AZNAR NO RECIBE

OPINIÓN

09 mar 2002 . Actualizado a las 06:00 h.

El señor presidente está ocupadísimo. La Presidencia europea le trae como rabiza por rastrojo. Lo mismo lo vemos en Lituania que en el Congreso, que hablando con Schröder, que presidiendo el Consejo. El señor presidente lleva dos meses viviendo en un avión. El señor presidente tiene la cabeza en la política planetaria, en la liberalización económica, en la guerra del acero, en Oriente Medio. Y además, supongo que cogerá el teléfono cuando le llama su señora. Y estando así la agenda presidencial, alguien sugiere que debe recibir a Pujol para hablar de Cataluña. «No está previsto», responde el portavoz. Alguien recuerda que tardó mucho en recibir a Chaves. Y Rodríguez Zapatero produce a veces la impresión de que sólo vive para verse con Aznar. Pidió verle para contarle sus andanzas marroquíes. Y Aznar dijo que verdes las han segado. Después echó una carta a los magos para ir a La Moncloa a hablar del Pacto contra el Terrorismo. Y Aznar le respondió que menos hablar y más imponer disciplina en el PSOE. Por último, solicitó acudir a palacio para discutir sobre seguridad de los concejales vascos. Y no hace falta ni preguntar qué responderán de palacio. Y es que Aznar no recibe. No está para nadie.
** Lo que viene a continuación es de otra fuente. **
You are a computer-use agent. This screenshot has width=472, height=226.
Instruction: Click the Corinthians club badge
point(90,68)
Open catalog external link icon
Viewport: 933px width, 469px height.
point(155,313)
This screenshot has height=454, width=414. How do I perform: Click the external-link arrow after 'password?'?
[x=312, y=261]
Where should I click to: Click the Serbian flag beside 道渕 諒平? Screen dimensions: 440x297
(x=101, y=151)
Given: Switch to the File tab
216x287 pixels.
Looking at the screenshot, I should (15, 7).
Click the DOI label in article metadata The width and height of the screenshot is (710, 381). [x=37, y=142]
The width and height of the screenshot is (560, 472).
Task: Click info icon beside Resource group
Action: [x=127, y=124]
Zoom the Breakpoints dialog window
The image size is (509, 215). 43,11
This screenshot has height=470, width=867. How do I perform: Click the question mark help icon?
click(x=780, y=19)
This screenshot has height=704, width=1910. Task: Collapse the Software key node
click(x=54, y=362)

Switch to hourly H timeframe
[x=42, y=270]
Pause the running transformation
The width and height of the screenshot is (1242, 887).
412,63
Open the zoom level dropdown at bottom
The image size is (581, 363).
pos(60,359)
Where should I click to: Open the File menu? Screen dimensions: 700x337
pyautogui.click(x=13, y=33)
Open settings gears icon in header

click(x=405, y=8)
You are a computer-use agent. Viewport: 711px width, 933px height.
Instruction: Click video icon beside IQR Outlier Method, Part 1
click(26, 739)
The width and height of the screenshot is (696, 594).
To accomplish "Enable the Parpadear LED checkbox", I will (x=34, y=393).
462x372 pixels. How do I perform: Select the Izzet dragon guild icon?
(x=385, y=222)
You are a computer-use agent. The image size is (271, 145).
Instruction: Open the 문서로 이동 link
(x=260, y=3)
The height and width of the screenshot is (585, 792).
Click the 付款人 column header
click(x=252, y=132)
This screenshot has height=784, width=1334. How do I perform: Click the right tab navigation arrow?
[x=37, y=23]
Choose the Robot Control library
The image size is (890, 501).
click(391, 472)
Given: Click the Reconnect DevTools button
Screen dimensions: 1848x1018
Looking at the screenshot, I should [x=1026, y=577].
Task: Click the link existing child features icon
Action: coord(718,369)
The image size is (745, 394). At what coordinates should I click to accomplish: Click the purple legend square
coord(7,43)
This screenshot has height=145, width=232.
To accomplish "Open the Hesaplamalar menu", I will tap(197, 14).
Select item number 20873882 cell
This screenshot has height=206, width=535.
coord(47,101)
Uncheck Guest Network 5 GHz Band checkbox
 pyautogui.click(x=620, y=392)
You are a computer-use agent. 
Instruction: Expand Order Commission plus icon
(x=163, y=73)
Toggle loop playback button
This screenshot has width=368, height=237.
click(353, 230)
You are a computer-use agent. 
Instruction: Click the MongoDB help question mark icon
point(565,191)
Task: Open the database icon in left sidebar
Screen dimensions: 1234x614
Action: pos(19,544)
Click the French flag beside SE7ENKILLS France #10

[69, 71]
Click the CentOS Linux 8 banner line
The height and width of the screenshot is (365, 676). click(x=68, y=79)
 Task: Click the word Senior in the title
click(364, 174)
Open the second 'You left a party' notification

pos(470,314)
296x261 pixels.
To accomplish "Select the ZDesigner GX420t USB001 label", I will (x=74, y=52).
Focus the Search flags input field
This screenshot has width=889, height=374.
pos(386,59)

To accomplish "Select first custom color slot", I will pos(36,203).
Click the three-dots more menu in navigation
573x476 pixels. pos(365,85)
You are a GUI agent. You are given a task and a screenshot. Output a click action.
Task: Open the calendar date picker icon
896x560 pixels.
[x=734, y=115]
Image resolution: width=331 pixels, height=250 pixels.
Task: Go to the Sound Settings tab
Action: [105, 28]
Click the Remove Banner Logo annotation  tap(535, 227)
Ante ello, caben seis explicaciones, que brindo al lector para que elija la más convincente: 1) El señor presidente está en la política global, y no se entretiene en cuestiones banales, aunque a los mortales nos parezcan trascendentes. 2) El señor presidente está enfadado por la actitud de Zapatero, y le responde con el castigo de la distancia, aunque algunos lo entiendan como menosprecio. 3) El señor presidente considera poco seria la oposición y no le parece coherente premiarla con una atención amistosa. 4) El señor presidente es dueño de la agenda y la iniciativa política, y no está dispuesto a cederlas. 5) El señor presidente recuerda a Felipe González, cuando dijo: «a mí no me hacen la crisis los periódicos», y decidió que a él no le organizan los encuentros desde el exterior. Y 6) Coinciden al mismo tiempo las cinco circunstancias mencionadas. Lo que me preocupa es que algún malpensante pueda creer que Aznar es un autoritario.